For your security, Microsoft already requires a minimum password length for all Microsoft accounts. Should you want to reinforce all local accounts, you can set a minimum password length for each user on Windows 10. Here’s how.
By default, when you create a new local user on Windows 10, the account doesn’t require a password. However, if you want to implement a minimum password length for everyone, there are a couple of ways to apply this prerequisite for the safety of your computer.
Home Users: Set a Minimum Password Length Via Command Line
First, you’ll need to run an elevated instance of Command Prompt. If you prefer using PowerShell, you can use that as well. The following command works virtually the same on either program, but be sure to click “Run As Administrator” if you choose to use PowerShell.
Click the Start button, type “cmd” into the search box, right-click on the “Command Prompt” result, and then select “Run As Administrator.”
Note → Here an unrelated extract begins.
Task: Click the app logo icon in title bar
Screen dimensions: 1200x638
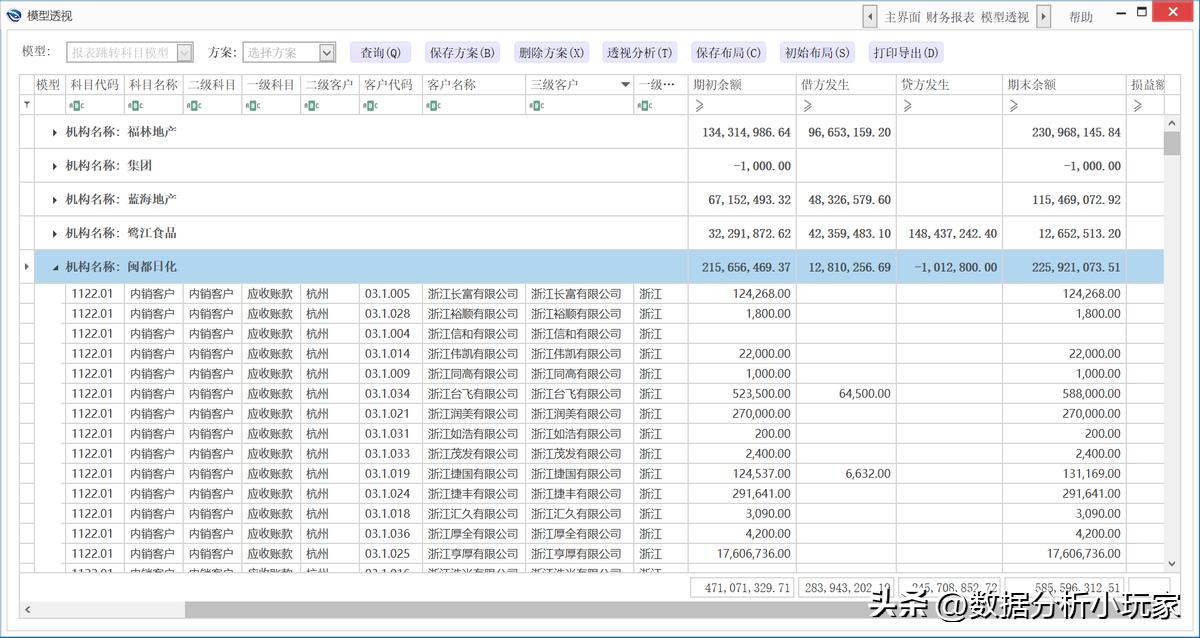Action: 13,16

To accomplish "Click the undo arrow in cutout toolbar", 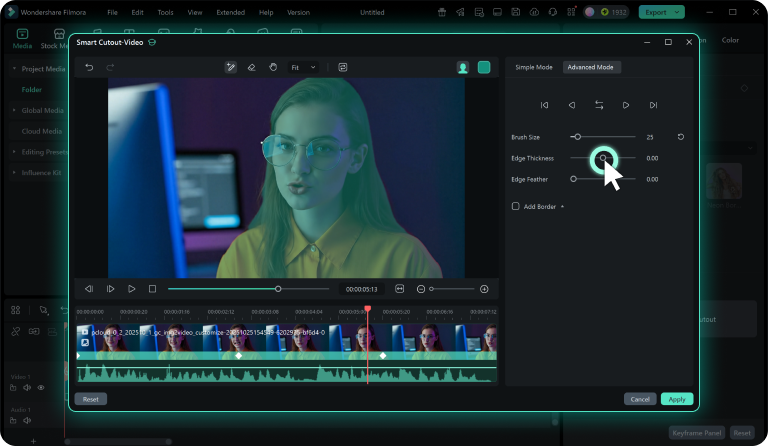I will point(89,67).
At the prompt, type the following command (replacing “PassLength” with the minimum password length you want to apply):
net accounts /minpwlen:PassLength
Press the Enter key, and you’ll see a prompt telling you the command completed successfully.
Note: While you can technically choose anything from 1-20 characters in length, try to choose something that provides adequate security and doesn’t make it too difficult for users to remember their passwords.
Now, if you want to make sure it’s been applied, type in the following command and then press the Enter key to check:
To remove minimum password length, type in the following command to remove mandatory passwords for local accounts:
net accounts /minpwlen:0
To make your accounts even more secure, you can enforce a maximum password age, which gets users to generate a new password after a length of time.
Pro and Enterprise Users: Set a Minimum Password Length Via Group Policy
For anyone that doesn’t want to mess around with Command Prompt or if you feel more comfortable with a graphical interface, Windows 10 Pro and Enterprise users can take advantage of the Local Group Policy Editor. It’s a pretty powerful tool, so if you’ve never used it before, it’s worth taking some time to learn what it can do.
Also, if you’re on a company network, do everyone a favor and check with your admin first. If your work computer is part of a domain, it’s also likely that it’s part of a domain group policy that will supersede the local group policy, anyway.
You should also make a System Restore point before continuing. Windows will probably do this automatically when you install the Anniversary Update. Still, it couldn’t hurt to make one manually–that way, if something goes wrong, you can always rollback.
First, launch the group policy editor by pressing Windows+R, typing “gpedit.msc” into the box, and then pressing the Enter key.
Navigate to Computer configuration > Windows settings > Security settings > Account policies > Password policy.
Once here, locate the setting “Minimum Password Length” and double-click on it.
From the properties menu that opens, type in the minimum password length you want to apply and click “OK” when you finish.
As a bonus, if you want to enable password complexity requirements, you can make users create a much more secure password that must meet specific criteria. Windows enforces these complexity requirements when users next change or create passwords.
If enabled, passwords must meet the following criteria:
- Not contain the user’s account name or parts of the user’s full name that exceed two consecutive characters.
- Be at least six characters in length.
- Contain characters from three of the following four categories:
- English uppercase characters (A through Z).
- English lowercase characters (a through z).
- Base 10 digits (0 through 9).
- Non-alphabetic characters (for example, !, $, #, %).
Double-click “Password must meet complexity requirements” to open up the properties menu.
When the properties menu opens, click the radio button next to “Enabled” and then select the “OK” button when you’re finished.
That’s all there is to it. You can now close the Group Policy Editor. Changes made to this policy become active immediately and don’t require a restart of your device.